§ The exercise:
Render the text lines of the items below as a JSON array of strings, one string per line, omitting blank lines. Leave the pictures out of the output.
>> START
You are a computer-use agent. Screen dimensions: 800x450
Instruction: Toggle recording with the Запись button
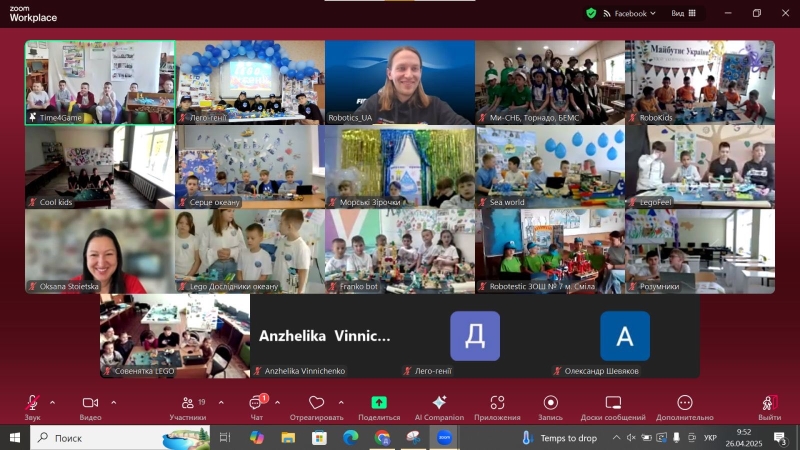550,403
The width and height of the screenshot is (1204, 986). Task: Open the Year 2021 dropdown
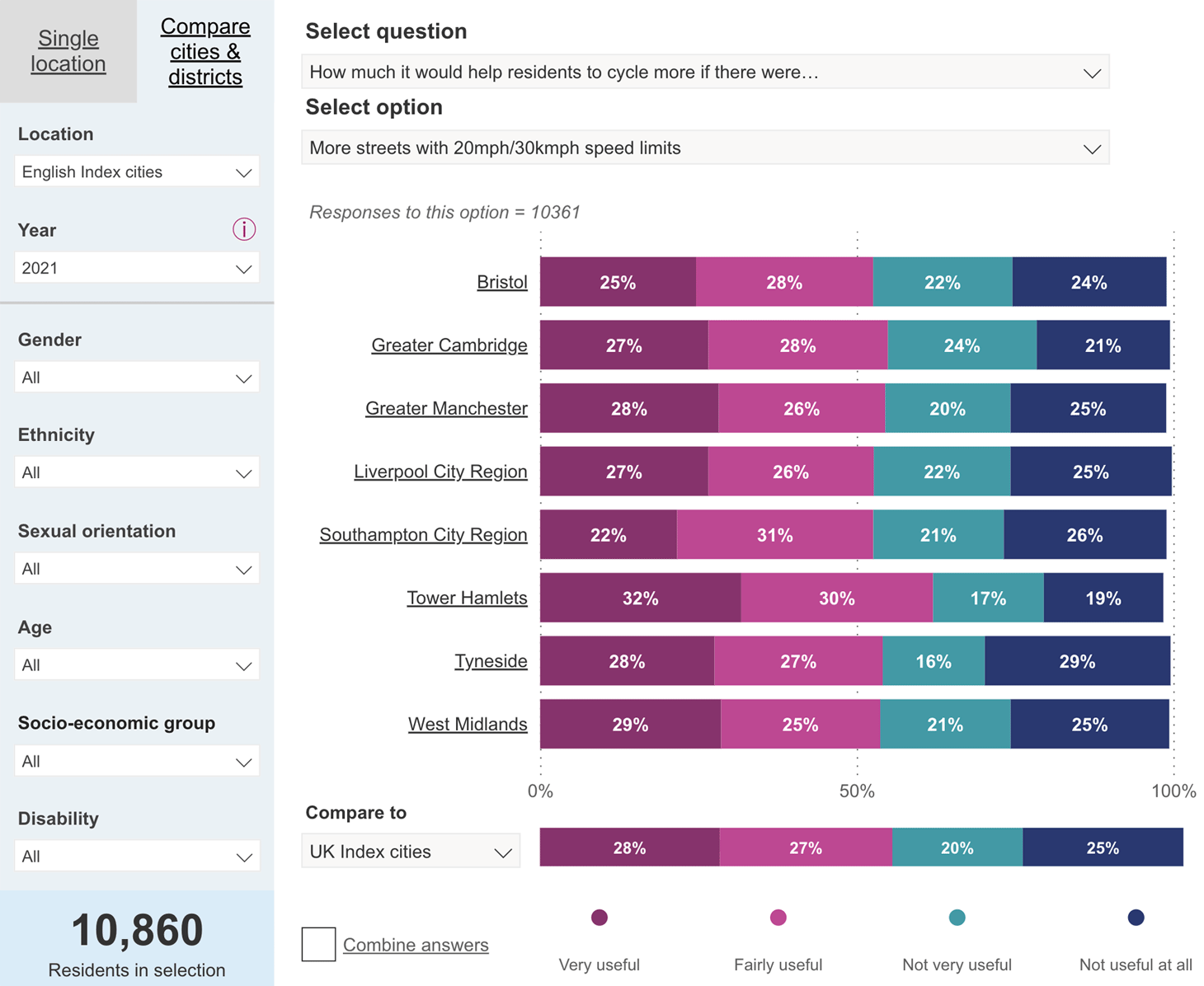click(137, 268)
>> END
§ Solution to the problem:
[
  "You are a computer-use agent. Screen dimensions: 800x450",
  "Instruction: Toggle recording with the Запись button",
  "550,403",
  "The width and height of the screenshot is (1204, 986). Task: Open the Year 2021 dropdown",
  "click(137, 268)"
]